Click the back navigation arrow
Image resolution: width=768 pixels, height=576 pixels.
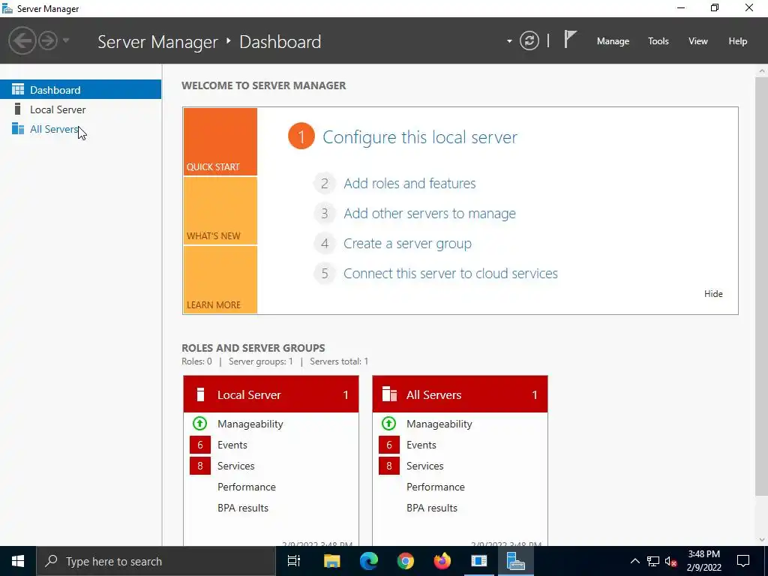tap(22, 41)
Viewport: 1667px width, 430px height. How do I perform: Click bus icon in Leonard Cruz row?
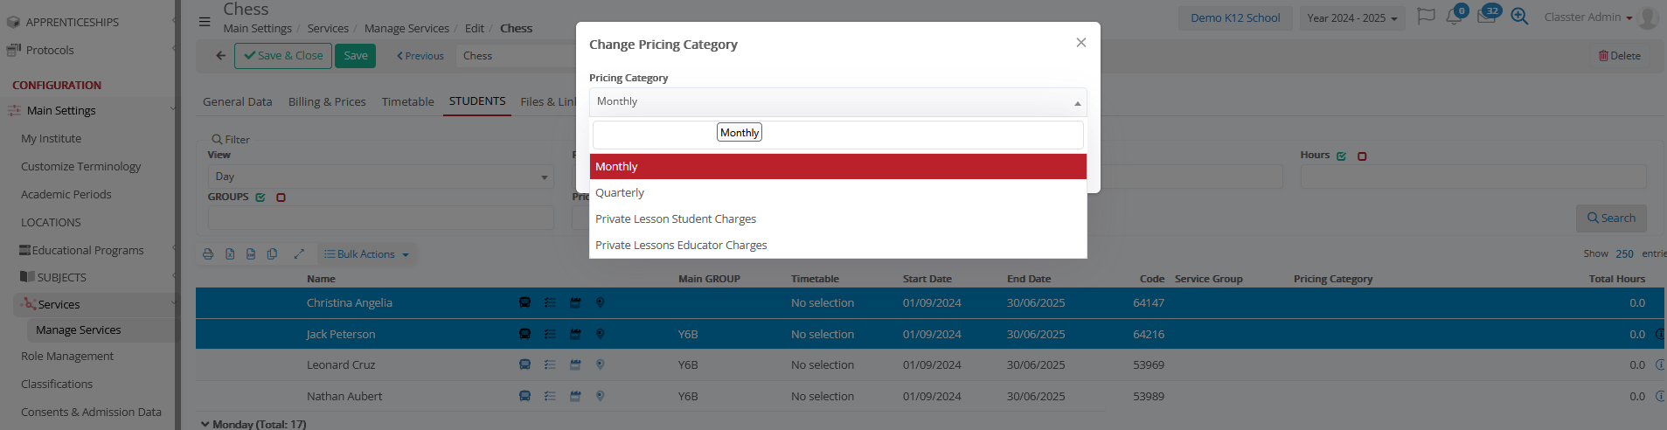click(524, 365)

> AIM OF THE EXERCISE: A verbatim copy of every record is to be produced, and pictures are to be excluded from it.

> TASK RESPONSE:
Click the back navigation arrow
Image resolution: width=768 pixels, height=576 pixels.
tap(22, 41)
Viewport: 1667px width, 430px height. How do I perform: Click bus icon in Leonard Cruz row?
click(524, 365)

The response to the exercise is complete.